目的构建葡萄糖调节蛋白78(GRP78)基因短发夹RNA表达载体并鉴定,为探讨GRP78对胃癌发生发展作用及机制提供前期基础。方法运用核糖核酸(RNA)干扰技术构建靶向干扰GRP78蛋白短发夹RNA(GRP78-shRNA)载体,载体经转化、抽提及测序,用脂质体将GRP78-shRNA载体瞬时转染至SGC-7901胃癌细胞中,应用荧光显微镜、反转录定量PCR(qRT-PCR)及免疫印迹(Western blot)观察GRP78表达情况。结果GRP78-shRNA载体测序显示序列正确；转染GRP78-shRNA载体的SGC-7901胃癌细胞可见绿色荧光；qRT-PCR和Western blot结果显示,转染GRP78-shRNA载体的SGC-7901胃癌细胞中GRP78基因和蛋白表达降低。结论成功构建并鉴定GRP78基因短发夹RNA表达载体。
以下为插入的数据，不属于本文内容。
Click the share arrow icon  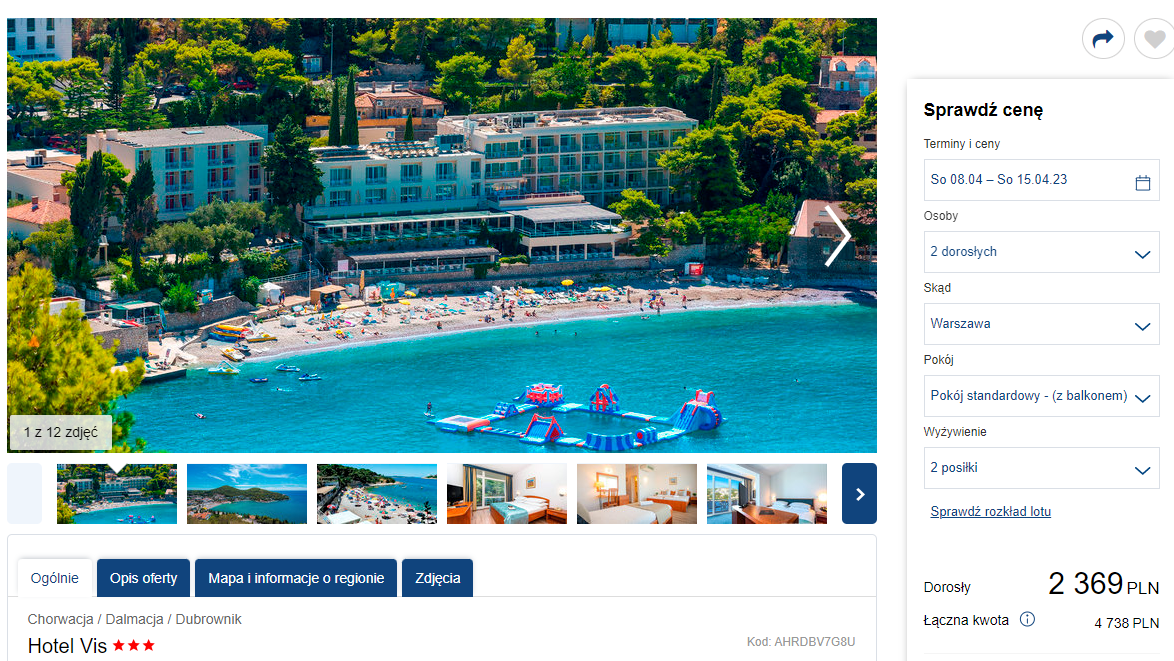tap(1103, 38)
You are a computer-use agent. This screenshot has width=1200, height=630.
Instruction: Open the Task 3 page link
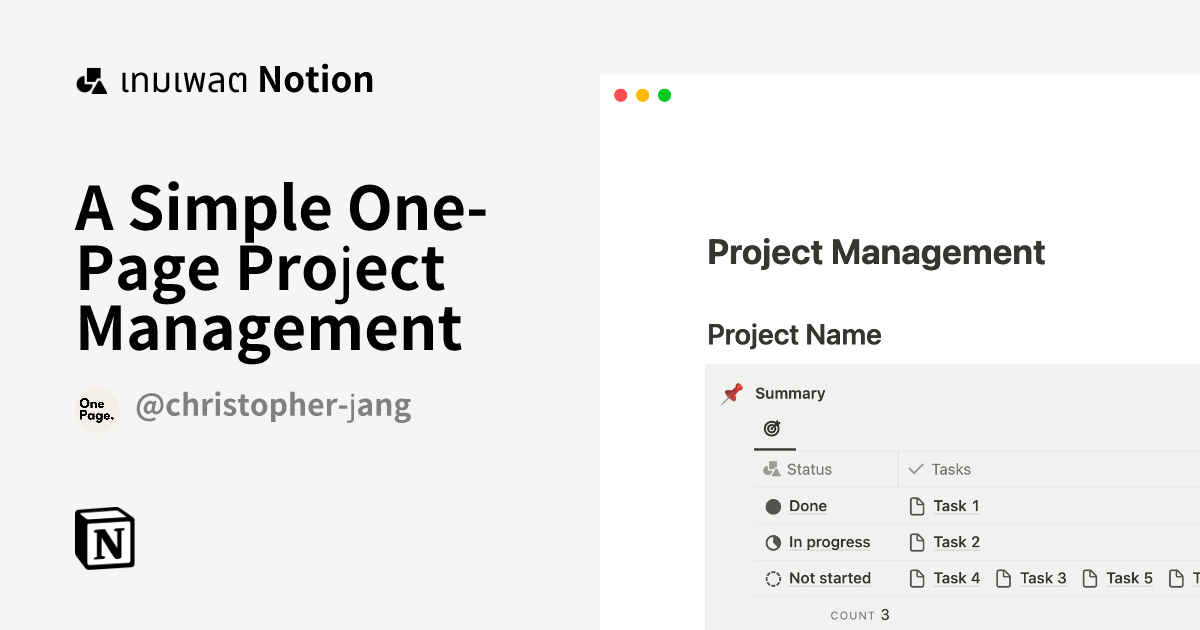1043,578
Construction and identification of short hairpin RNA expression vector of GRP78 gene

The short hairpin RNA expression vector of glucose regulatory protein 78 (GRP78) gene was constructed and identified, to provide a preliminary basis for exploring the effect and mechanism of GRP78 on the development of gastric cancer. MethodsThe GRP78 short hairpin Ribonucleic acid (GRP78-shRNA) vector was constructed by RNA interference technology. The vector was transformed, extracted and sequenced. The GRP78-shRNA vector was transiently transfected into SGC-7901 gastric cancer cell by liposome of lipofectamine 2000. The expression of GRP78 was observed by fluorescence microscopy, Quantitative Real-time PCR (qRT-PCR) and immunoblot(Western blot). ResultsThe sequence of GRP78-shRNA vector was correct. The green fluorescence was observed in SGC-7901 gastric cancer cell transfected with GRP78-shRNA vector. The qRT-PCR and Western blot results showed that the expression of GRP78 gene and protein was decreased in SGC-7901 gastric cancer cell transfected with GRP78-shRNA vector. ConclusionThe short hairpin RNA expression vector of GRP78 gene was successfully constructed and identified.